Work instructions:
Reproduce the data below verbatim, preserving every line and its wording without alteration.

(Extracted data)
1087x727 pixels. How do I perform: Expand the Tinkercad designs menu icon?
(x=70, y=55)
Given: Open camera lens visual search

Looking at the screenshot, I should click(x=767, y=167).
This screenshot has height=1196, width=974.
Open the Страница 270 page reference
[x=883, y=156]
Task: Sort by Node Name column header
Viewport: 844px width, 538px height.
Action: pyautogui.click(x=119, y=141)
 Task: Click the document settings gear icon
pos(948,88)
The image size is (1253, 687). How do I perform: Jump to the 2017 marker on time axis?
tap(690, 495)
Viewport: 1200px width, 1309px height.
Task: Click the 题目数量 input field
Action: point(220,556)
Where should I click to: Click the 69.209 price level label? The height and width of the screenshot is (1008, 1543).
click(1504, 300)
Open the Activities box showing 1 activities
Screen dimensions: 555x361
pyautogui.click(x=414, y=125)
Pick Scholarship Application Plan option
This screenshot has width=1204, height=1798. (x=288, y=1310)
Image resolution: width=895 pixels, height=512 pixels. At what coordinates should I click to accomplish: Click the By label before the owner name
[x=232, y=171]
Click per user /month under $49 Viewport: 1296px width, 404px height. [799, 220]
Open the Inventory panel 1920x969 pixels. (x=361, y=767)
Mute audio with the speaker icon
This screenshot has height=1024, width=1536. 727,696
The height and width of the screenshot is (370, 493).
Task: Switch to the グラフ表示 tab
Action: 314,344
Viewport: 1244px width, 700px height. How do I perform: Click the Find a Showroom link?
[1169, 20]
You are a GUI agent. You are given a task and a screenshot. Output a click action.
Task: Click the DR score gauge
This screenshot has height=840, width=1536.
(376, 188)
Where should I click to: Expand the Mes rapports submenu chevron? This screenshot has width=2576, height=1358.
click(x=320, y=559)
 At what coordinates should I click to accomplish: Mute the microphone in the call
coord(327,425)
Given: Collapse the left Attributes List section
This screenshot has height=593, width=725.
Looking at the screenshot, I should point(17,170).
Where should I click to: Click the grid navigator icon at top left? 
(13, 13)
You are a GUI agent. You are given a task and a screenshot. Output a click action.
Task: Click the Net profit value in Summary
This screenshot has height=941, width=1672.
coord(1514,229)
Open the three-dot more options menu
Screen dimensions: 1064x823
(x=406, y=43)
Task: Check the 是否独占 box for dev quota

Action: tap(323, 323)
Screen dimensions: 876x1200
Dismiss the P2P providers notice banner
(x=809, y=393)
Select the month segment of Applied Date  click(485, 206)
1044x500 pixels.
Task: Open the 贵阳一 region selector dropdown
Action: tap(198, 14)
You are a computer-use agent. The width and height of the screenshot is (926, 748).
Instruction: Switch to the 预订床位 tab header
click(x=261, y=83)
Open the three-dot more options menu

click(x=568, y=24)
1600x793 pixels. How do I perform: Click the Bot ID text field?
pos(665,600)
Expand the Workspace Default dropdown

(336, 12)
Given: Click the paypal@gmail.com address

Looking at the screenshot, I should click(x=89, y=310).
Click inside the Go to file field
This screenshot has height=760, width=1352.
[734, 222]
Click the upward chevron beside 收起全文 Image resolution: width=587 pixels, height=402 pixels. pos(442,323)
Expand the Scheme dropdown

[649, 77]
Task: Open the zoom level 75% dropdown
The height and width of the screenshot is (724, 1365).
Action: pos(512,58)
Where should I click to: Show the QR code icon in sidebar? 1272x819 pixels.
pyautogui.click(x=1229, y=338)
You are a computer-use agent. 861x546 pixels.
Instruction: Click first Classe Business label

Answer to this problem:
1087x727 pixels. How do I perform: Expand the Tinkercad designs menu icon?
(x=70, y=55)
Given: Open camera lens visual search

Looking at the screenshot, I should click(x=767, y=167).
This screenshot has height=1196, width=974.
Open the Страница 270 page reference
[x=883, y=156]
Task: Sort by Node Name column header
Viewport: 844px width, 538px height.
Action: pyautogui.click(x=119, y=141)
 Task: Click the document settings gear icon
pos(948,88)
The image size is (1253, 687). How do I perform: Jump to the 2017 marker on time axis?
tap(690, 495)
Viewport: 1200px width, 1309px height.
Task: Click the 题目数量 input field
Action: point(220,556)
Where should I click to: Click the 69.209 price level label? The height and width of the screenshot is (1008, 1543).
click(1504, 300)
Open the Activities box showing 1 activities
Screen dimensions: 555x361
pyautogui.click(x=414, y=125)
Pick Scholarship Application Plan option
This screenshot has width=1204, height=1798. (x=288, y=1310)
Image resolution: width=895 pixels, height=512 pixels. At what coordinates should I click to accomplish: Click the By label before the owner name
[x=232, y=171]
Click per user /month under $49 Viewport: 1296px width, 404px height. [799, 220]
Open the Inventory panel 1920x969 pixels. (x=361, y=767)
Mute audio with the speaker icon
This screenshot has height=1024, width=1536. 727,696
The height and width of the screenshot is (370, 493).
Task: Switch to the グラフ表示 tab
Action: 314,344
Viewport: 1244px width, 700px height. How do I perform: Click the Find a Showroom link?
[1169, 20]
You are a GUI agent. You are given a task and a screenshot. Output a click action.
Task: Click the DR score gauge
This screenshot has height=840, width=1536.
(376, 188)
Where should I click to: Expand the Mes rapports submenu chevron? This screenshot has width=2576, height=1358.
click(x=320, y=559)
 At what coordinates should I click to accomplish: Mute the microphone in the call
coord(327,425)
Given: Collapse the left Attributes List section
This screenshot has height=593, width=725.
Looking at the screenshot, I should point(17,170).
Where should I click to: Click the grid navigator icon at top left? 
(13, 13)
You are a GUI agent. You are given a task and a screenshot. Output a click action.
Task: Click the Net profit value in Summary
This screenshot has height=941, width=1672.
coord(1514,229)
Open the three-dot more options menu
Screen dimensions: 1064x823
(x=406, y=43)
Task: Check the 是否独占 box for dev quota

Action: tap(323, 323)
Screen dimensions: 876x1200
Dismiss the P2P providers notice banner
(x=809, y=393)
Select the month segment of Applied Date  click(485, 206)
1044x500 pixels.
Task: Open the 贵阳一 region selector dropdown
Action: tap(198, 14)
You are a computer-use agent. The width and height of the screenshot is (926, 748).
Instruction: Switch to the 预订床位 tab header
click(x=261, y=83)
Open the three-dot more options menu

click(x=568, y=24)
1600x793 pixels. How do I perform: Click the Bot ID text field?
pos(665,600)
Expand the Workspace Default dropdown

(336, 12)
Given: Click the paypal@gmail.com address

Looking at the screenshot, I should click(x=89, y=310).
Click inside the Go to file field
This screenshot has height=760, width=1352.
[734, 222]
Click the upward chevron beside 收起全文 Image resolution: width=587 pixels, height=402 pixels. pos(442,323)
Expand the Scheme dropdown

[649, 77]
Task: Open the zoom level 75% dropdown
The height and width of the screenshot is (724, 1365).
Action: pos(512,58)
Where should I click to: Show the QR code icon in sidebar? 1272x819 pixels.
pyautogui.click(x=1229, y=338)
You are a computer-use agent. 861x546 pixels.
Instruction: Click first Classe Business label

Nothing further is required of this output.